### Exercise prompt
Repeat exactly the line with "The width and" and each line after it to the end of the data below; pictures stay out.

Records for this exercise section start

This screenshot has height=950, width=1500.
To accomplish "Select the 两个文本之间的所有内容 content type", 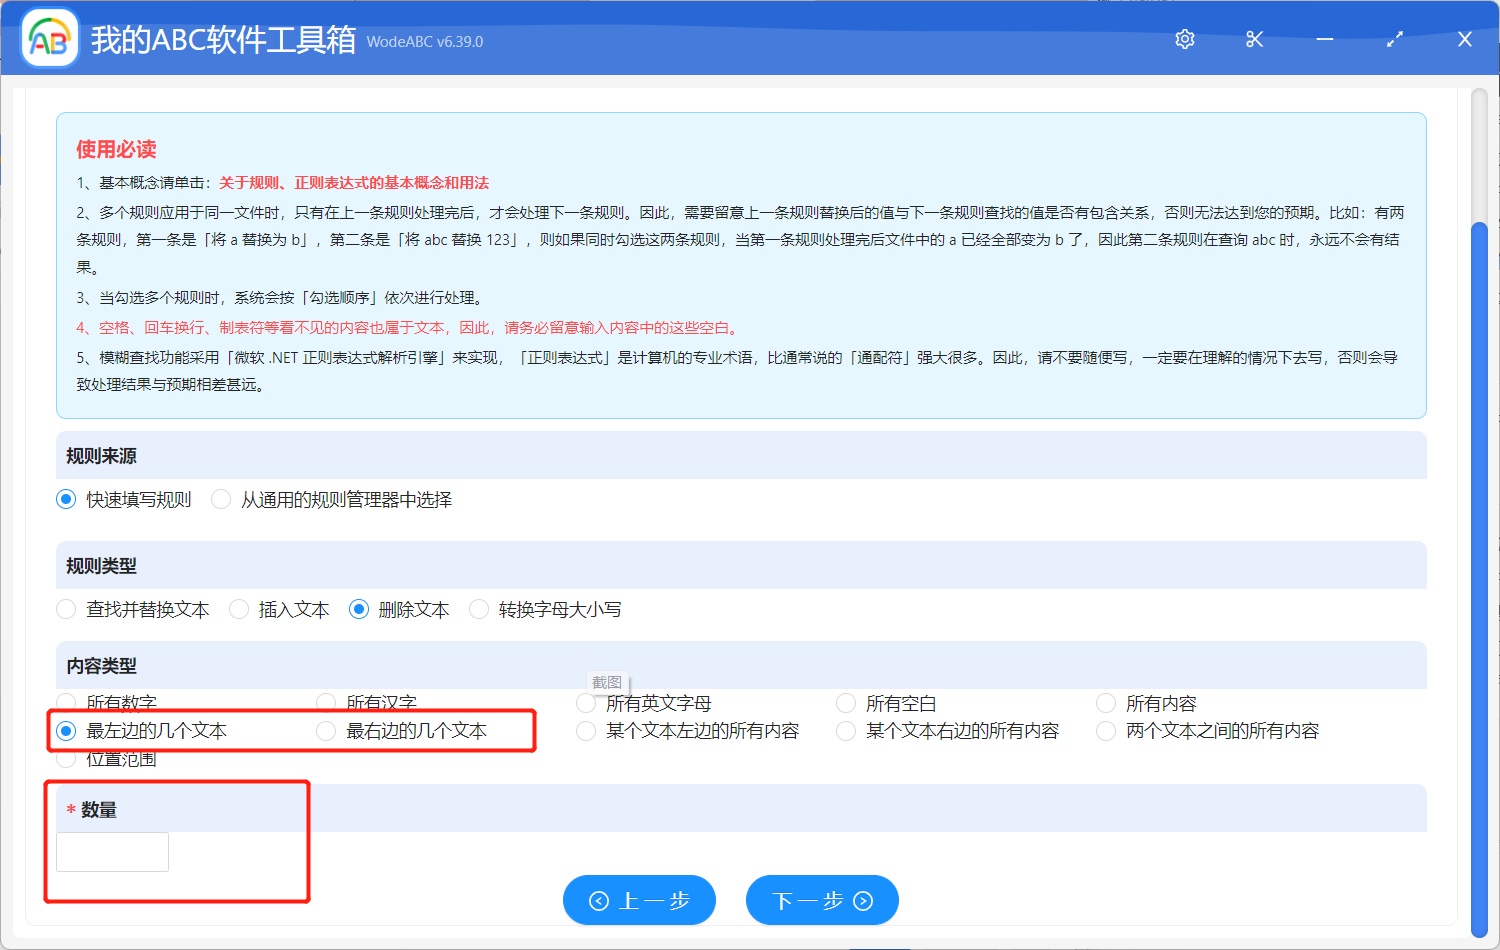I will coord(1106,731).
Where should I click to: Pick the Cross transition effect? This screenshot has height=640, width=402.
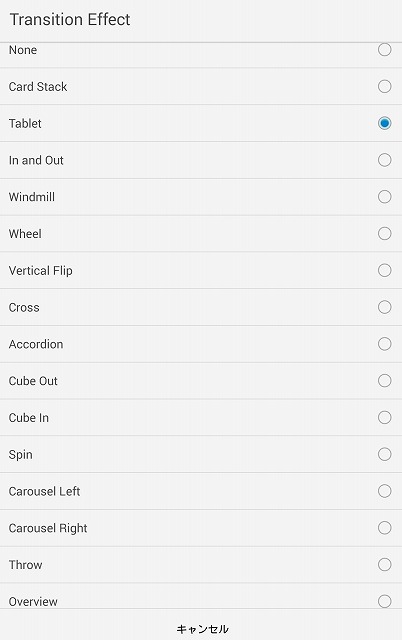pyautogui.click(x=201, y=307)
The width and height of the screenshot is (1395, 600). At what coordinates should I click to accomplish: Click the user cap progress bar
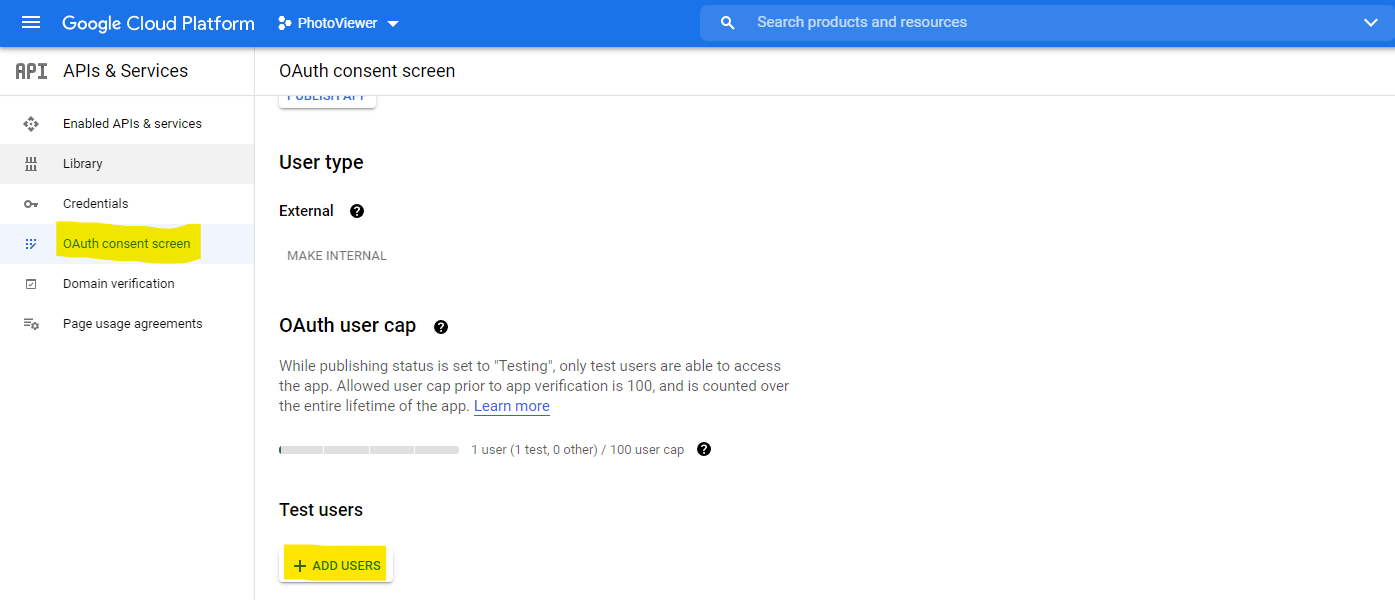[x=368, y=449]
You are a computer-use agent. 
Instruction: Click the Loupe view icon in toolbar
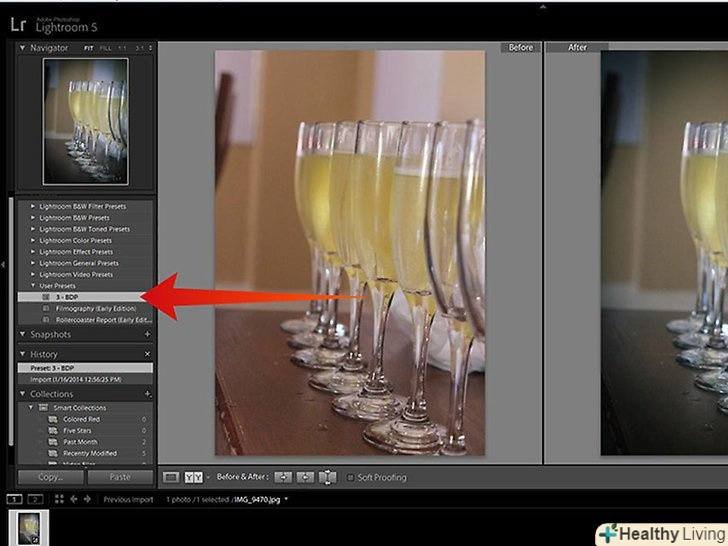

Records for this exercise section end

### Solution to this task
The width and height of the screenshot is (1395, 600). At what coordinates should I click to accomplish: Click the user cap progress bar
[x=368, y=449]
You are a computer-use agent. 
Instruction: Click the Loupe view icon in toolbar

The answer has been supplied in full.